> **Your goal**:
Pull out every line in the data that has the string "Expand" in it.

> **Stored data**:
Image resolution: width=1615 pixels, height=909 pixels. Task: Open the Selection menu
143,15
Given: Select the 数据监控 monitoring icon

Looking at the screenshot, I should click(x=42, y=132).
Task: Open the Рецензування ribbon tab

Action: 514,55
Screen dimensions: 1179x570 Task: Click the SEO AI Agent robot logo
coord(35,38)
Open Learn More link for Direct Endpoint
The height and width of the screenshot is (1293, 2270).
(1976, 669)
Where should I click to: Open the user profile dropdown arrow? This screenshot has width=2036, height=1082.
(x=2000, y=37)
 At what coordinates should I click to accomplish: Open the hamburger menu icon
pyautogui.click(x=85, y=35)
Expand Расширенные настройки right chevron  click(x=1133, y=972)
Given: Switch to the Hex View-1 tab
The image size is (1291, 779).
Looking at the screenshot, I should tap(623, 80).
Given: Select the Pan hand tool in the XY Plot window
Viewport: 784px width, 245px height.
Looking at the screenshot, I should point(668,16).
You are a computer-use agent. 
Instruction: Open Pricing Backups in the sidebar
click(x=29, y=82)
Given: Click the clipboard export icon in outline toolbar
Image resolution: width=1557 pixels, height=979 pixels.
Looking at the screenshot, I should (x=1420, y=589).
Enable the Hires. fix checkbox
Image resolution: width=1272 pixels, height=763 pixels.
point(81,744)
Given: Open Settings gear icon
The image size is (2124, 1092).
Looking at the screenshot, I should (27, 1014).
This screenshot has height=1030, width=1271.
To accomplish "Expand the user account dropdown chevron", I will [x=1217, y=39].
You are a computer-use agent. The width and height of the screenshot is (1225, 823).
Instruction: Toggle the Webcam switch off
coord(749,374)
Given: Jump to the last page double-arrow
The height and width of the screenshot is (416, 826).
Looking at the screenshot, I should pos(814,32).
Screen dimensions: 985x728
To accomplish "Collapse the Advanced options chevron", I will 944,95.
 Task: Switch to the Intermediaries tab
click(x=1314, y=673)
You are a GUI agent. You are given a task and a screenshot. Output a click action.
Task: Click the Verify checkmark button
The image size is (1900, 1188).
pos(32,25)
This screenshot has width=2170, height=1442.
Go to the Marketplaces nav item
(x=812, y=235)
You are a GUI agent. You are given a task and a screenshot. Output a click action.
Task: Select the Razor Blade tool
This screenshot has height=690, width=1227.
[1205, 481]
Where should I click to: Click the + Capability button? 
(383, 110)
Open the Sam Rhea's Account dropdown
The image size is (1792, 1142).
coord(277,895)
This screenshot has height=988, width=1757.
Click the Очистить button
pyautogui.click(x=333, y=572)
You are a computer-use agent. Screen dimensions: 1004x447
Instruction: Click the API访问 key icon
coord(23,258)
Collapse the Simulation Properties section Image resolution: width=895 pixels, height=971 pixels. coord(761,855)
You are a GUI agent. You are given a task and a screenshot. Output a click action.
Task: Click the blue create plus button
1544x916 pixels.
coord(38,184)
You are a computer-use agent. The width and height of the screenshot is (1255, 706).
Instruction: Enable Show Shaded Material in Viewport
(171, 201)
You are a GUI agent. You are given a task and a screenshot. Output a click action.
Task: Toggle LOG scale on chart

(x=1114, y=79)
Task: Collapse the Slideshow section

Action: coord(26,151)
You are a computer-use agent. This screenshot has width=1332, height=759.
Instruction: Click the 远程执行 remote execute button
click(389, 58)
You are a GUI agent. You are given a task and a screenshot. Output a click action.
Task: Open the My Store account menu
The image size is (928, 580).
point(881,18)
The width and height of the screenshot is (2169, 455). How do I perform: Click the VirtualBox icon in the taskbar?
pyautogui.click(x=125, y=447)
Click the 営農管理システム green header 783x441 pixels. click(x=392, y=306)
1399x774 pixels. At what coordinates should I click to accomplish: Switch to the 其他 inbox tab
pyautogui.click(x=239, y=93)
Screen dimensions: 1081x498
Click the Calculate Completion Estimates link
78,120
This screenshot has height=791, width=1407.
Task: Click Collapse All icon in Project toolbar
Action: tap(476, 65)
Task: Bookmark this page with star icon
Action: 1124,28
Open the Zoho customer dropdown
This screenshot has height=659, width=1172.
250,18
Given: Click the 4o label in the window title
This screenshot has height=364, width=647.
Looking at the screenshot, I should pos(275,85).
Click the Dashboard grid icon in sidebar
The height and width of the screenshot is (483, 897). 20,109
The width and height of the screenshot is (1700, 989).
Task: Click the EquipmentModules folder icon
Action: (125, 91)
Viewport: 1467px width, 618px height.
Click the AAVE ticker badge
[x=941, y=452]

> **Exercise output**:
Expand Расширенные настройки right chevron  click(x=1133, y=972)
To accomplish "Expand the user account dropdown chevron", I will [x=1217, y=39].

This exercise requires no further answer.